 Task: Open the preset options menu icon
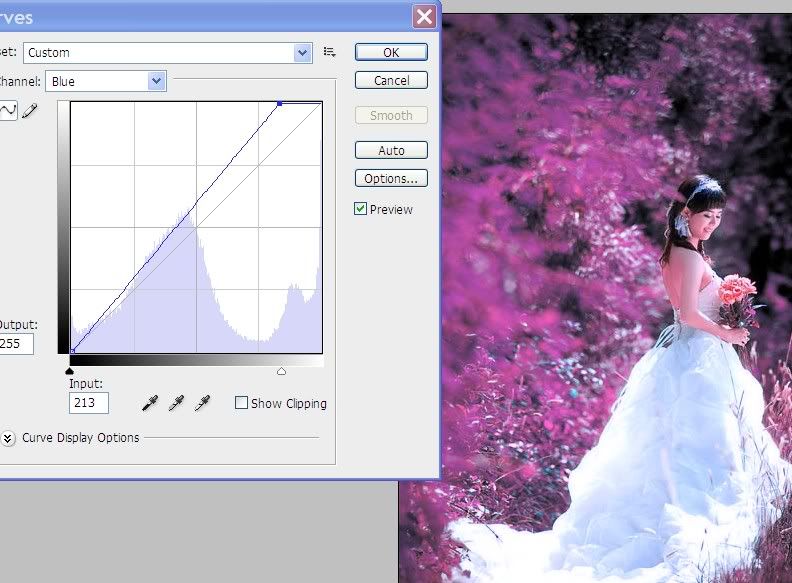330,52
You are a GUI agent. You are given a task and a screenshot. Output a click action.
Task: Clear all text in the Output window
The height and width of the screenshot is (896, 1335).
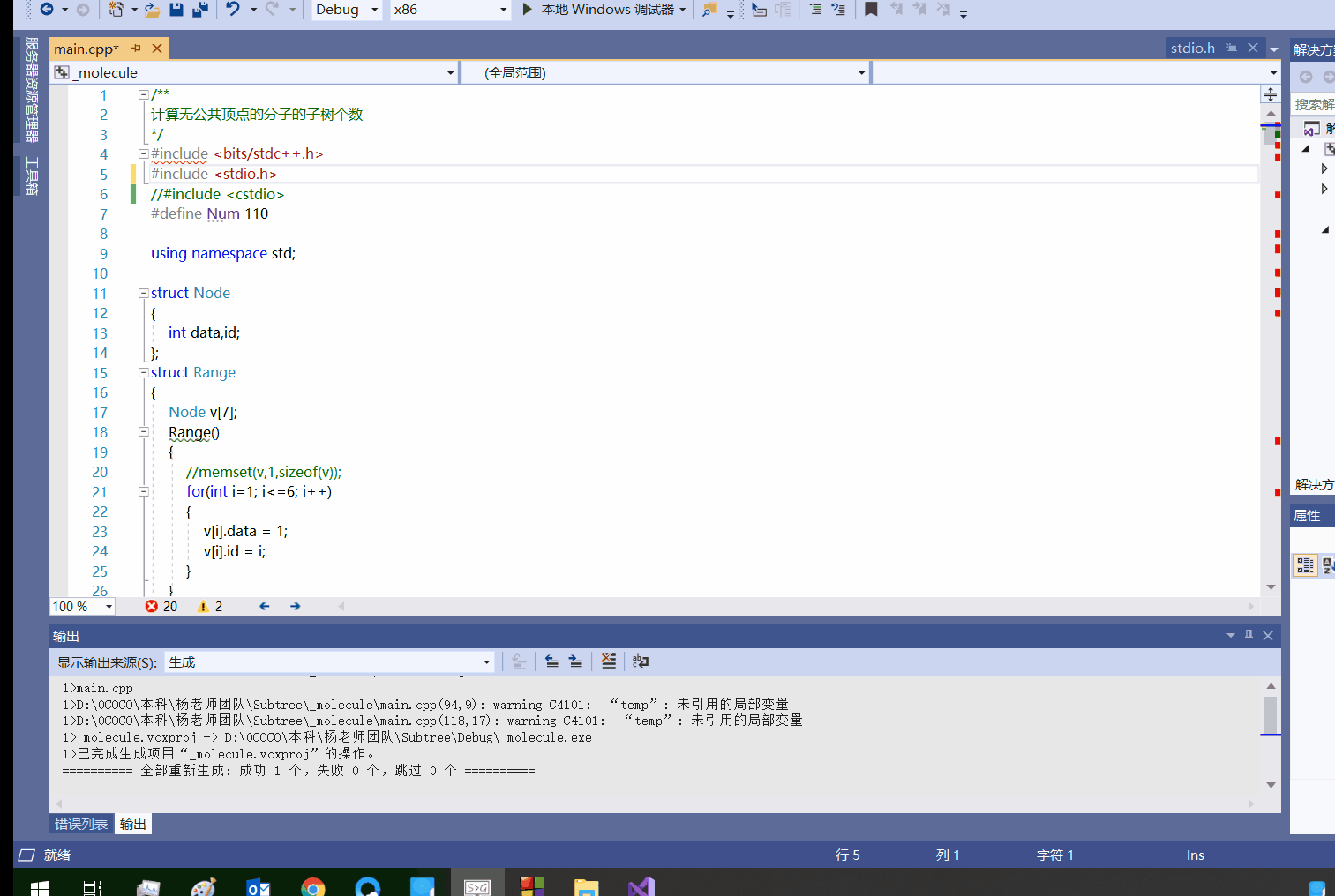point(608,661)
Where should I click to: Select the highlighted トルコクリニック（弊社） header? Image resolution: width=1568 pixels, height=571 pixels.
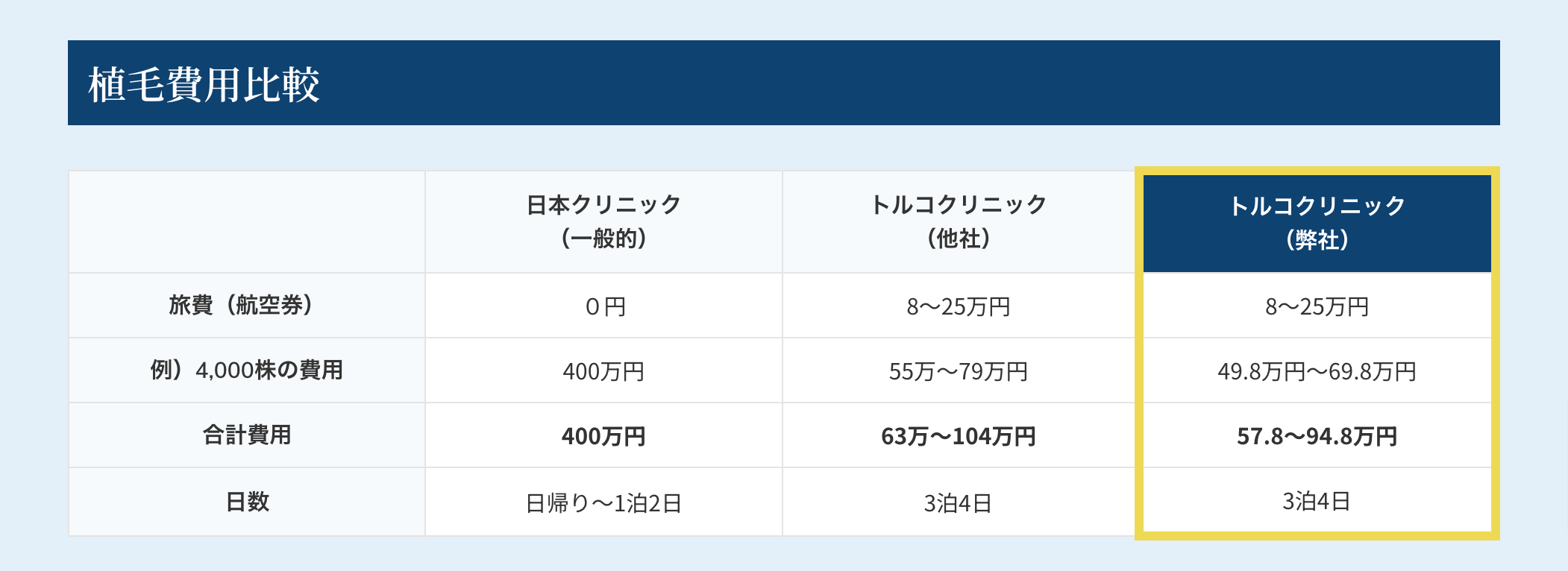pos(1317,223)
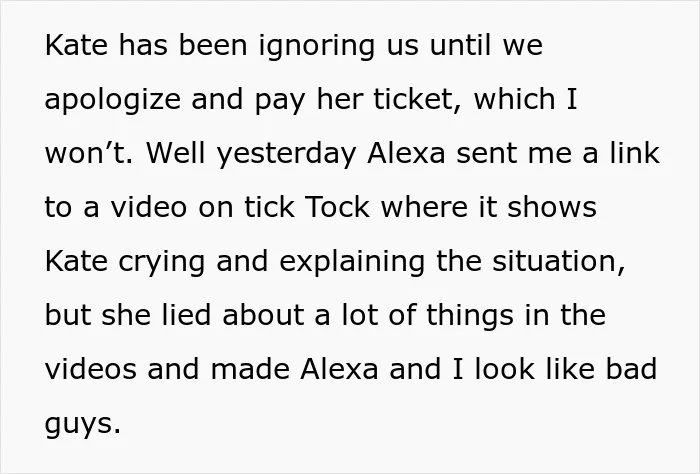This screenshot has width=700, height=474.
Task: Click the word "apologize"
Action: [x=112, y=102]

--

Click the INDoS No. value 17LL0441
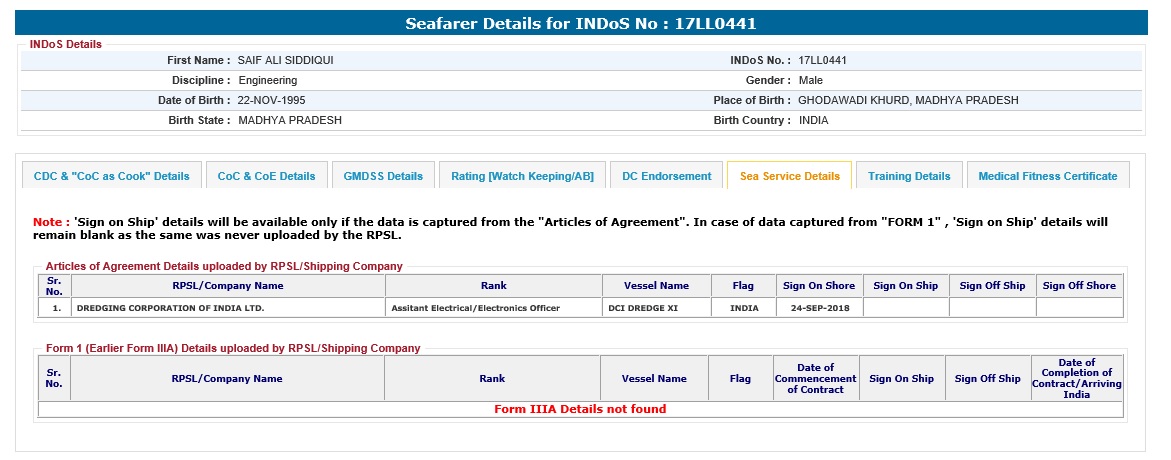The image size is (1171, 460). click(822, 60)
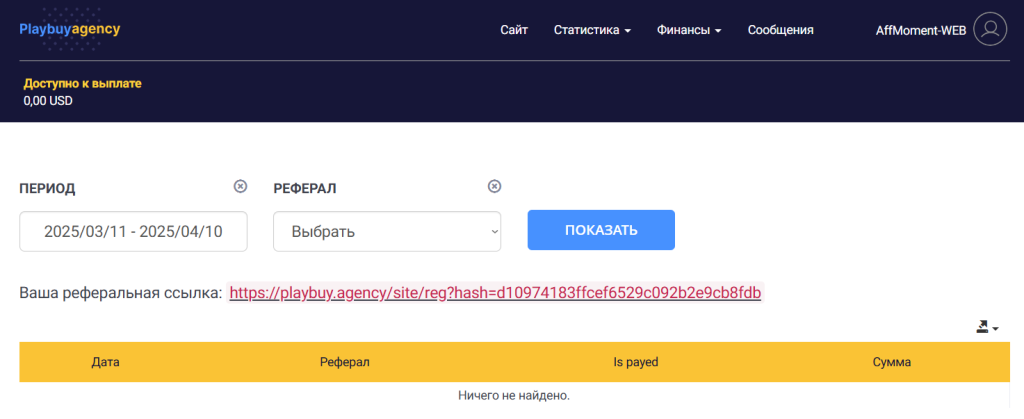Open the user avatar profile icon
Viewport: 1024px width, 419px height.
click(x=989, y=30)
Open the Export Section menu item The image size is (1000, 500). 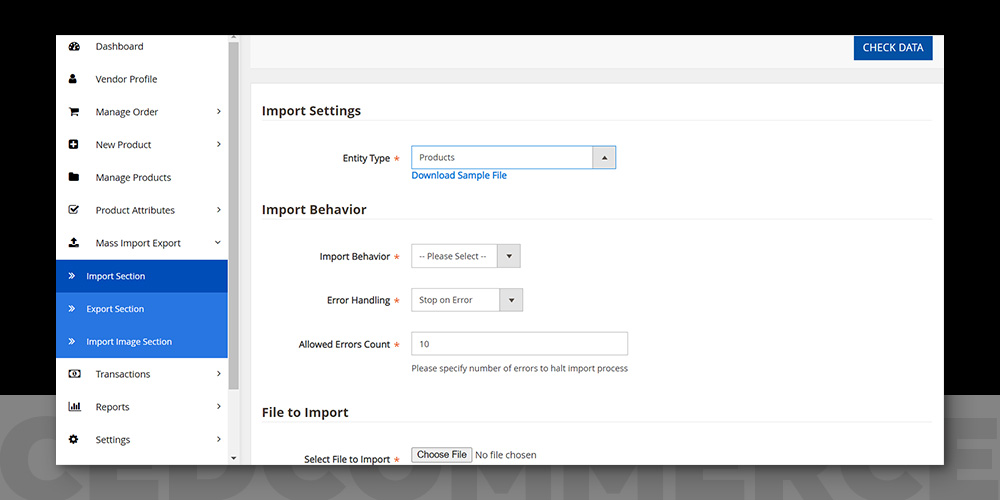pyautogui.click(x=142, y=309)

...

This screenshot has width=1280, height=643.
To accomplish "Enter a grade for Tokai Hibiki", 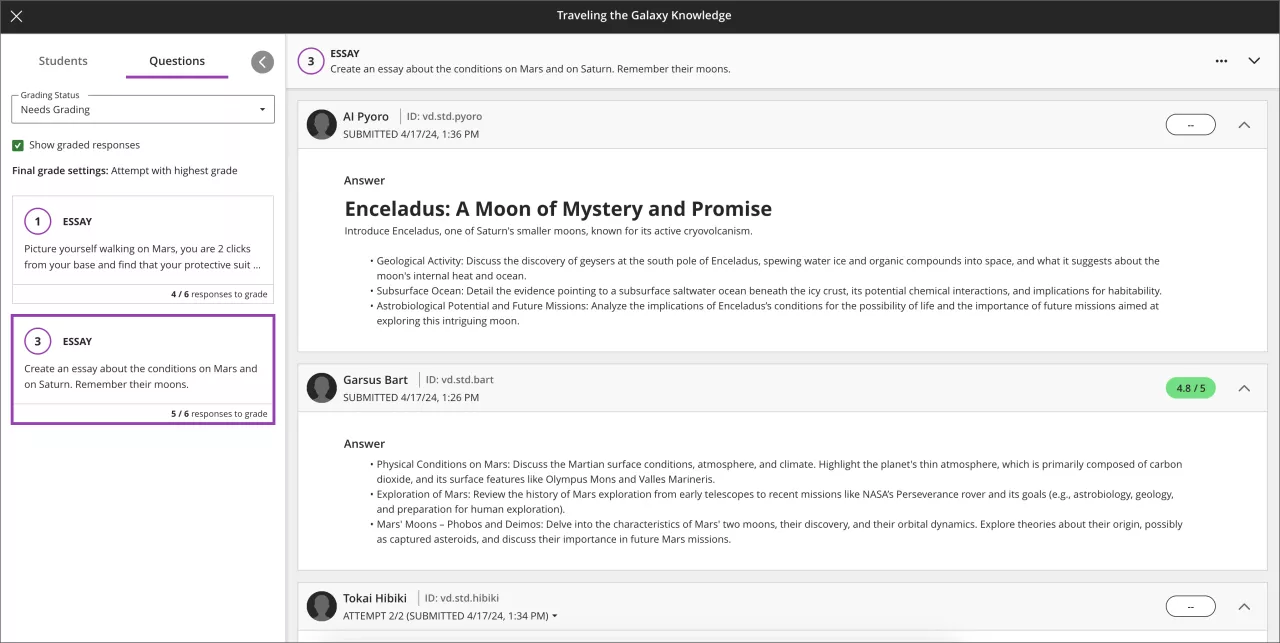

### PROBLEM DETAILS:
Could you filter the material above and copy each line that holds the word "Output"?

### WRITTEN REPLY:
You are a GUI agent. You are given a task and a screenshot. Output a click action.
Task: Clear all text in the Output window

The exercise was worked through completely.